Bsharri District (often spelled Bsharre, Bcharre or Bcharreh) is one of the 7 districts (qadaa, قضاء) of the North Governorate, Lebanon.

Overview and geography
Surrounded by mountains, the Bsharri District sits on cliffs. The district is bordered by the Zgharta and Miniyeh-Danniyeh Districts to the north, the Koura District to the west, the Baalbek District to the east, and the Batroun District to the south.

This district is a grouping of 26 villages and most are at an elevation higher than 1,000 meters. It also contains one of the most important landmarks of Eastern Christianity and Maronite history, the major part of the Kadisha Valley, the Qannoubin Valley where Hermits have resided since around the year 600 C.E., the last being Father Antonios Tarabay (fr) whose file in the Vatican is progressing toward beatification. He lived most of his life in the ancient monastery of Saint Elisha located in a grotto deep in the Qannoubin Valley. In this valley, there are more than 26 monasteries all more than 1,000 years old. At the top of this valley sits the legendary cedar forest, the Cedars of God.

Population

The population of the district was estimated to be 76,831 by the Ministry of Social Affairs. The capital of the district is Bsharri. The Ministry's estimate lacks credibility. According to the Daily Star, an English language Lebanese newspaper, a total of 40,000 people in the district voted in the 2005 elections.  In addition, the Ministry of Social Affairs estimates that 39% of the Lebanese population was under 20 years of age which meant they were not eligible to vote and a 60% participation rate. Considering these factors the population may be more realistically estimated at 100,000 people.

Religion and history 
The Bsharri district is predominantly Maronite Christian. Having some 37 churches, Bsharri is sometimes called the "City of Churches." Five saints recognized by the Catholic Church hailed from Lebanon. The most prominent is Saint Charbel from Bekaa Kafra, the town with the highest elevation in the district. Many people from Lebanon and other countries in the world greatly honor Saint Charbel, known for his miracles of healing for Christians, Muslims, and those from all religious backgrounds who visit his hometown, seeking his intercession.
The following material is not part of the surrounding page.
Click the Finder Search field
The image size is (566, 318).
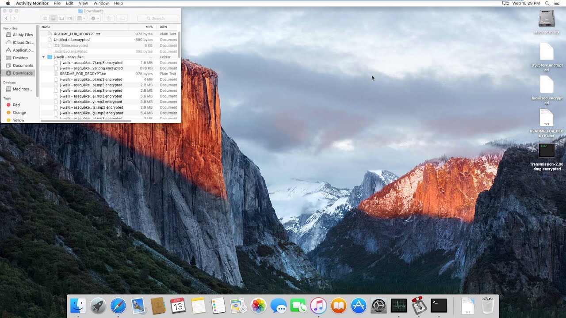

Bsharri has deep religious roots for Christianity, as Maronites used the caves within the cliffs to hide and escape religious persecution. These caves could not be reached by horses or heavily armed soldiers. The area survived several invasions including the Ottoman Empire invasion that was marked for its brutality. This Maronite stronghold became a refuge for persecuted Christians in the area, given its geographic characteristics with protective mountains for the towns stretched around the valley. During winter, the snow covers the mountains, and this further isolates the area as it becomes accessible only from two edges at the beginning of Kadisha valley, which translates to the "Holy Valley." This location played a crucial and historical role through the years for the persecuted Maronites who fled to Bsharri.

Cedars of Lebanon 

The cedars of Lebanon are also known as the Cedars of God and are mentioned 103 times in the Bible.  Historically, the timber of these trees was exploited by numerous empires that crossed Lebanon, including the Phoenicians, Assyrians, Egyptians, Turks, Romans, Arabs, Israelites, Persians, and Babylonians. The trees were used by Solomon to build the Temple in Jerusalem and by the Phoenicians to build merchant ships; the resin was used by the Egyptians for mummification. The cedars forest used to grow and thrive across Mount Lebanon and only 375 trees remain today.  The cedar tree on the Lebanese flag represents a national symbol, as Lebanon is referred to as the Land of the Cedars and symbolizes eternity, prosperity, and steadiness.

Notable People 
Khalil Gibran, a writer, painter, sculptor, and philosopher was born and raised in Bsharri prior to immigrating to the United States of America.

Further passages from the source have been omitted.